Friday, Jan. 15, 2021
Workout: Great Sweat Workout
Repeat 2-3 times
- 15 Mountain Climbers
- 15 Squat Jumps
- 45 Sec Plank
- 10 Burpees
- 45 Sec Jumping Jacks
- 15 Pushups
- 25 Sumo Squats
- 45 Sec Butt kciks
- 45 sec Plank
- 15 Mountain Climbers
- 25 Squat Jumps
- 15 Pushups
- 30 Jumping Jacks
- 10 Burpees
Meal: Roast Fish with Curry Butter
Ingredients:
1 fennel bulb, sliced
1 large red onion, cut through root end into 8 wedges
1 lb. baby Yukon Gold potatoes, halved if large
3 Tbsp. extra-virgin olive oil
Kosher salt
4 Tbsp. unsalted butter
2 garlic cloves, crushed
1 1/2″ piece ginger, peeled, finely chopped
1 tsp. curry powder
1 1/4lb. piece cod, hake, haddock, or pollock
Mint (for serving)
Preparation
Step 1
Preheat oven to 425°. Toss fennel, onion, potatoes, and oil in a 3-qt. baking dish to coat; season with salt.
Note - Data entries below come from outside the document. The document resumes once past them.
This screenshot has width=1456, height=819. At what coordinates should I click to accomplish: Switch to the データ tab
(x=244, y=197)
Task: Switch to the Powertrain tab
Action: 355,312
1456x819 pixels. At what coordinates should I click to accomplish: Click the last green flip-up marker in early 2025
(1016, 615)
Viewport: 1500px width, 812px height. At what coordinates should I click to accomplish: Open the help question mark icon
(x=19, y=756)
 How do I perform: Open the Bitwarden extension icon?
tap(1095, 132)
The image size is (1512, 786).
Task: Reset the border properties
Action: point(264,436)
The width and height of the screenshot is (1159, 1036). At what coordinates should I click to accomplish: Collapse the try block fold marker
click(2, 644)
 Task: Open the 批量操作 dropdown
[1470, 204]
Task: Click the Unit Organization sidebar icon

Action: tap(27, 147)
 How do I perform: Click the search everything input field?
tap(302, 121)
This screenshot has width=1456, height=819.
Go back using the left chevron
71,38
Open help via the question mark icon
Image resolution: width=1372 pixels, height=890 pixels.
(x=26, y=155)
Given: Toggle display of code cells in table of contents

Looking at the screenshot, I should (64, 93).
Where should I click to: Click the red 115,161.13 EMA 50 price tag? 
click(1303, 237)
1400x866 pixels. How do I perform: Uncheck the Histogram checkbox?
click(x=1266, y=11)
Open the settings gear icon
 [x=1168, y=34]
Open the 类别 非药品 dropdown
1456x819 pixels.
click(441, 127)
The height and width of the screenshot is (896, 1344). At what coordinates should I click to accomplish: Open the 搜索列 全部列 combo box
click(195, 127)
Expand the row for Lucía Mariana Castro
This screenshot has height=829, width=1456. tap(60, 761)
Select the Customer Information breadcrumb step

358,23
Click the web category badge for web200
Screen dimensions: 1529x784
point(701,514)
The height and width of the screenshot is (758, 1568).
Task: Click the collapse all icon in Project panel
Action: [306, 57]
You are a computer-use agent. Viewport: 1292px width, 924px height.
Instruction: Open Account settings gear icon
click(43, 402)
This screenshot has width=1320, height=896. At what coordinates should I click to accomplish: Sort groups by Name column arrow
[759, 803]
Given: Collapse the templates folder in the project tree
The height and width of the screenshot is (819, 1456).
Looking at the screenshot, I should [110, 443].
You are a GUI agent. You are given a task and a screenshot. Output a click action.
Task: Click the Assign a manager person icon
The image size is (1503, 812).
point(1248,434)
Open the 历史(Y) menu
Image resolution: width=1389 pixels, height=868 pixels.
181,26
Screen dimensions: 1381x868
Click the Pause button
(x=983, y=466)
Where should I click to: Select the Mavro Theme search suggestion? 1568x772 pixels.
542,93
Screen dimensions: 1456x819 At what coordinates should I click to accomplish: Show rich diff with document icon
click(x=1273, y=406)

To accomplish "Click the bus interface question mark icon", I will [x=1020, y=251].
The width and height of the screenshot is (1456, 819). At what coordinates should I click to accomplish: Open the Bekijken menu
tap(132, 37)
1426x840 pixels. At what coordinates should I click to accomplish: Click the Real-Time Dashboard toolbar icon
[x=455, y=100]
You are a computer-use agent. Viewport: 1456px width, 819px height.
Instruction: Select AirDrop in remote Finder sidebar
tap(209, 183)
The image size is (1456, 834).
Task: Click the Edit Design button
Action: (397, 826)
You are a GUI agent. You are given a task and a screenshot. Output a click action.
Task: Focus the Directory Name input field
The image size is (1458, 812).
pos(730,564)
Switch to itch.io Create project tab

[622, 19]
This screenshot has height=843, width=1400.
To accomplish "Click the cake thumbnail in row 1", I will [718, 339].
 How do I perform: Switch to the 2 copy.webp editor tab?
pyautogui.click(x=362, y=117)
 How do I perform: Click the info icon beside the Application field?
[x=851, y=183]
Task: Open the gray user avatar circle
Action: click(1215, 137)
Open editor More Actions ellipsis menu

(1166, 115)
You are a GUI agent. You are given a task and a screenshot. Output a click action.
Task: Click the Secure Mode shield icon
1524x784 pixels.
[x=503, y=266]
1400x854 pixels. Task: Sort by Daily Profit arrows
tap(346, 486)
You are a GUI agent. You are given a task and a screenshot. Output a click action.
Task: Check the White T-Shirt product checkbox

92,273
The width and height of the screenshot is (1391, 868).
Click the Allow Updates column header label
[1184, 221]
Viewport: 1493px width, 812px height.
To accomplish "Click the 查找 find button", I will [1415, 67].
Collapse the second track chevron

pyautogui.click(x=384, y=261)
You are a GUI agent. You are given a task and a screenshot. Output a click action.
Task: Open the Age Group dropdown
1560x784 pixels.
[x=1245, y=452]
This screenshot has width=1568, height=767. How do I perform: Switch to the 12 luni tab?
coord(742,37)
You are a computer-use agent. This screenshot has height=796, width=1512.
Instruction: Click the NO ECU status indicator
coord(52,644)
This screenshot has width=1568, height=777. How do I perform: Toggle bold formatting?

Roast, tossing once, until vegetables are browned and softened, 35–40 minutes.
Step 2
Meanwhile, melt butter in a small saucepan over medium heat. Mix in garlic, ginger, curry powder, and a pinch of salt. Simmer until color intensifies, about 1 minute. Remove from heat.
Step 3
Season fish with salt and lay on top of cooked vegetables. Drizzle fish with curry butter. Reduce oven temperature to 350° and bake fish until flesh easily flakes apart with a fork, 12–15 minutes.
Step 4
Serve vegetables and fish with mint scattered over.